Tuesday, August 07, 2012

Awesome Old Cars, Family Reunions on Flatbeds, and Jesus Christ That's a Sentient Lifejacket: Here's Everything that Appeared in the Gimli Islendingadagurinn 2012 Parade (56k Modems Beware, Seriously)

Yes, this is the third parade I've been to in five weeks, and yes, I know that sounds really silly. They just keep happening near me, man, it'd be rude not to drop by and see 'em. And I certainly couldn't pass up the annual Islendingadagurinn parade, described as "the largest parade in rural Manitoba"; the Gimli parade hits that sweet spot of being big enough to pull in support from all over the area, but not so big that companies feel obligated to send something and hang Christmas lights on a company truck.

Job a – In the parade post, how is the annual Islendingadagurinn parade described?

Extracted data –

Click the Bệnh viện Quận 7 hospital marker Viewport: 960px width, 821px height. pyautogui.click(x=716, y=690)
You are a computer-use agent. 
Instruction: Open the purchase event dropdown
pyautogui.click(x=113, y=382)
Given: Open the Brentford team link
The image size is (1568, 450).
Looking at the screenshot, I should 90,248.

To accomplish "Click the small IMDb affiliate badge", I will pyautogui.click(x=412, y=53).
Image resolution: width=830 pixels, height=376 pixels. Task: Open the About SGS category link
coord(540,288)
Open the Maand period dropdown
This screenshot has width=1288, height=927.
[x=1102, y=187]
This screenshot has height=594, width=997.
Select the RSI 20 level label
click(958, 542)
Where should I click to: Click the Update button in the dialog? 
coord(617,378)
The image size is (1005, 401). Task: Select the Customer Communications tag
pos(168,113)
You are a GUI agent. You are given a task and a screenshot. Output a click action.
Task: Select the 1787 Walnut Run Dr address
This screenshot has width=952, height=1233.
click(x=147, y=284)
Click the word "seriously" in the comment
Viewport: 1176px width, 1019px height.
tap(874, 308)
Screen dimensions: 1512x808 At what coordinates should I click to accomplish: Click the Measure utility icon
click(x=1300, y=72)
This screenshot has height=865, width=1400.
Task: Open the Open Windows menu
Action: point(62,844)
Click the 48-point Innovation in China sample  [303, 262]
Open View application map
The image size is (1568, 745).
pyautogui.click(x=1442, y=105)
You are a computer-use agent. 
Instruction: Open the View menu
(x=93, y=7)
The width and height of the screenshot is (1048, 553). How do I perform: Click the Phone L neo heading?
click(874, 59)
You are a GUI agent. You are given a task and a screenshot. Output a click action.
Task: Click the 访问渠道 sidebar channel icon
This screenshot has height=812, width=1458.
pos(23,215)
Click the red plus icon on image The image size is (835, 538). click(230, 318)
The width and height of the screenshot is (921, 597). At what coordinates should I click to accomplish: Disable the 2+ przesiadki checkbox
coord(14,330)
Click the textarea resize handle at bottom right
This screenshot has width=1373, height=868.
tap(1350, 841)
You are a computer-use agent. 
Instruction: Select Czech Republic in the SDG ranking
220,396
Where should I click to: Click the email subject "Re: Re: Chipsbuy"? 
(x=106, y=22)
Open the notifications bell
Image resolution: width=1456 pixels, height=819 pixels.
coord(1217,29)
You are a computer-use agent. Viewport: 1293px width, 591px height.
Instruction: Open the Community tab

Job b – Please rewrite the listing from its first line through the line containing "pyautogui.click(x=113, y=382)", swapping "dropdown" for "menu" and leaving everything else unchanged. Return only those lines.

Reply a – It is described as "the largest parade in rural Manitoba."

Reply b –
Click the Bệnh viện Quận 7 hospital marker Viewport: 960px width, 821px height. pyautogui.click(x=716, y=690)
You are a computer-use agent. 
Instruction: Open the purchase event menu
pyautogui.click(x=113, y=382)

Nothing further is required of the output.